Dr. Gelenberg said at the conference “probably there has been an
overreaction” to recent concerns about heart defects linked to Paxil
use during pregnancy. Dr. Gelenberg reports numerous consulting and
speaking arrangements with several antidepressant makers. In an
interview, Dr. Gelenberg said less than 5% of his income comes from
pharmaceutical company consulting work and that he no longer owns
stock of antidepressant makers. He said he knows of academic
colleagues earning six-figure incomes from those companies. “The
problem is if you want an expert on antidepressants in pregnancy,
most of us have taken some industry money,” he said. The solution, he
adds, is more independent or government funding of research work.

Nada Stotland, a professor of psychiatry and obstetrics at Rush
Medical College in Chicago, says there is a lack of good studies
looking at the use of antidepressants in pregnancy. She says one
problem is that pharmaceutical companies have the resources to do the
studies that are needed, but “only do what they are required to do”
by the FDA. She also says few studies look at non-drug alternatives
to treating depression in pregnancy, such as psychotherapy.

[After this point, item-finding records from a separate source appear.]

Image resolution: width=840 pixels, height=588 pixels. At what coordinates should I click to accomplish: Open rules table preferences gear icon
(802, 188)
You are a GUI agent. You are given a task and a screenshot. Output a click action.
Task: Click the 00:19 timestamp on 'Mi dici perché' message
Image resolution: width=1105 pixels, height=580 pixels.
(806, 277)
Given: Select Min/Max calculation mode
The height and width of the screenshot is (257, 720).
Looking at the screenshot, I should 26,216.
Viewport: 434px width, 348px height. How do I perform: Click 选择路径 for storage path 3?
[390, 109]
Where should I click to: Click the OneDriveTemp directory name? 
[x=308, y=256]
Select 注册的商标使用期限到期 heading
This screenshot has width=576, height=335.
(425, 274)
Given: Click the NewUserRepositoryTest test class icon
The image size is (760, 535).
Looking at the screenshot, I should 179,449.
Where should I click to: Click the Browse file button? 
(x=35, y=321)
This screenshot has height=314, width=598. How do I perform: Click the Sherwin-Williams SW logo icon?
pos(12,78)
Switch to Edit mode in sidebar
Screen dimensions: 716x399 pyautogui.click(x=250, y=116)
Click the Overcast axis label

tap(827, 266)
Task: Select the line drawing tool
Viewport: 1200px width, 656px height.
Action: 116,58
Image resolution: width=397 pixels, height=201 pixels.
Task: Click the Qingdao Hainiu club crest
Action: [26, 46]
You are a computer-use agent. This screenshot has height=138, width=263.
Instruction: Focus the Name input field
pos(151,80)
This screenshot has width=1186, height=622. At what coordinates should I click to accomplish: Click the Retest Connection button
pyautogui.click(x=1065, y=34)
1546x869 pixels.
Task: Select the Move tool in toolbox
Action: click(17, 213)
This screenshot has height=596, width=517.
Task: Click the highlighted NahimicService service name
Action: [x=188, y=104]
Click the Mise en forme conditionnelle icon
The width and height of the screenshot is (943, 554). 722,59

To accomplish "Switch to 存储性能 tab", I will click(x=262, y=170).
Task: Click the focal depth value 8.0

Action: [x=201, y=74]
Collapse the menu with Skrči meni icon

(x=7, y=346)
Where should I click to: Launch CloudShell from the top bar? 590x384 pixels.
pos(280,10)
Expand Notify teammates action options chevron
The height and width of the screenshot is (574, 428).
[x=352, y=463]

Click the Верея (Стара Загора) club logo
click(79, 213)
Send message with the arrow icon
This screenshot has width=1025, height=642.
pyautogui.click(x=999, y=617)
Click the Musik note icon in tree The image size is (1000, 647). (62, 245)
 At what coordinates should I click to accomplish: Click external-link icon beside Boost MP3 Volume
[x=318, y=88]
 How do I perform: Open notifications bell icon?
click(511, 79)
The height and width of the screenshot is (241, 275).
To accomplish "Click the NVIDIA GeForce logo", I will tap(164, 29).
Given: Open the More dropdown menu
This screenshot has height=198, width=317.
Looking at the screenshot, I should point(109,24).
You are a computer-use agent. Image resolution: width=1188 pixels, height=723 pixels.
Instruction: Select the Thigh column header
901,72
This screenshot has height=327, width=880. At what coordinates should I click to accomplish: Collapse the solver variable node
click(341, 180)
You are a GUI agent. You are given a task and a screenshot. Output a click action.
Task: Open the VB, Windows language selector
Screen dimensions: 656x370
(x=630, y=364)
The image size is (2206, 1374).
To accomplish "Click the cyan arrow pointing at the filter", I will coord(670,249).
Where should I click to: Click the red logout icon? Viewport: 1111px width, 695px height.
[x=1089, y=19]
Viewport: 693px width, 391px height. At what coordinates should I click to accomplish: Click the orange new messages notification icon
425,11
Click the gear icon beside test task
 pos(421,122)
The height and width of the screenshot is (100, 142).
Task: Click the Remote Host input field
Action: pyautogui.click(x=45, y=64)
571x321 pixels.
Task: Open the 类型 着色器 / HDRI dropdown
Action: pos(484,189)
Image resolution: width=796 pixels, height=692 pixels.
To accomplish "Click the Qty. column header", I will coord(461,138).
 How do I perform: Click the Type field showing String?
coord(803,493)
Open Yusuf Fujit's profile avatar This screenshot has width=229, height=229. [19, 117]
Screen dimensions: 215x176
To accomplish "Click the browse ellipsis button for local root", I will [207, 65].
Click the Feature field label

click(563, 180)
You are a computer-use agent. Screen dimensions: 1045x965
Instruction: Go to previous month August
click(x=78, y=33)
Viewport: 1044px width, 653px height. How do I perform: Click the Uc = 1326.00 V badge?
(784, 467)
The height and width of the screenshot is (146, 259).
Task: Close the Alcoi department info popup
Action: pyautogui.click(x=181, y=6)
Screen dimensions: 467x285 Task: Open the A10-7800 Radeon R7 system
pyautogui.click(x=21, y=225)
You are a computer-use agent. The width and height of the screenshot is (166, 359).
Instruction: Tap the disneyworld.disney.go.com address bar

Citing the conflicting and often confusing research on antidepressant
use during pregnancy, the American Medical Association House of
Delegates last month passed a measure directing the association to
come up with guidelines concerning the treatment of depression during
pregnancy.

The JAMA study by Dr. Cohen and others was the first major paper to
establish a risk of relapse for pregnant women who stop
antidepressant treatment. For many years, doctors were taught that
pregnancy is a time of emotional well-being that protects women from
getting depressed. The study was widely covered by print and television.

Wide Publicity

Headlines warned of the danger of stopping antidepressants during
pregnancy, and many local television news stations broadcast,
unedited, a “video news release” put out by JAMA reporting on the
study. That release featured Dr. Cohen and one of his patients, Lisa
Kirshenbaum of Cranston, R.I., who was a part of the study. Ms.
Kirschebaum experienced a miscarriage when she went off her
antidepressants, according to the video. When she became pregnant
again, she took her medication and delivered a healthy baby,
according to the release. The actual study, however, did not examine
whether mothers delivered healthy or sick babies. It tracked only
whether they suffered from depression.

The study reported financial relationships with antidepressant makers
for two of the 13 authors of the study, Emory’s Drs. Stowe and
Jeffrey Newport. But at least seven others have relationships that
were not disclosed. Among the most significant of the missing
disclosures are those of the second listed author — Lori Altshuler,
director of the Mood Disorders Research Program at UCLA. She is a
speaker or consultant to at least five antidepressant makers. An
assistant says she is on sabbatical and unavailable for comment. Two
of her colleagues — Vivien Burt and Victoria Hendrick — were also
authors who didn’t report financial relationships they have with
antidepressant makers. Dr. Burt, in an interview, said “we all regret
not having” disclosed those relationships and are “all genuinely
interested in doing the right thing at all times.” Attempts to
contact Dr. Hendrick were unsuccessful. Dr. Cohen says JAMA has
imposed an embargo on his letter until the journal publishes it, so
he can’t discuss the contents.

Dr. Viguera of Mass General was another author, and did not disclose
her speaking relationship with GlaxoSmithKline. She said the study
was designed in such a way that “I don’t see how any kind of
relationship we have with a pharmaceutical company plays a role in
that. …I don’t believe there is a conflict of interest.”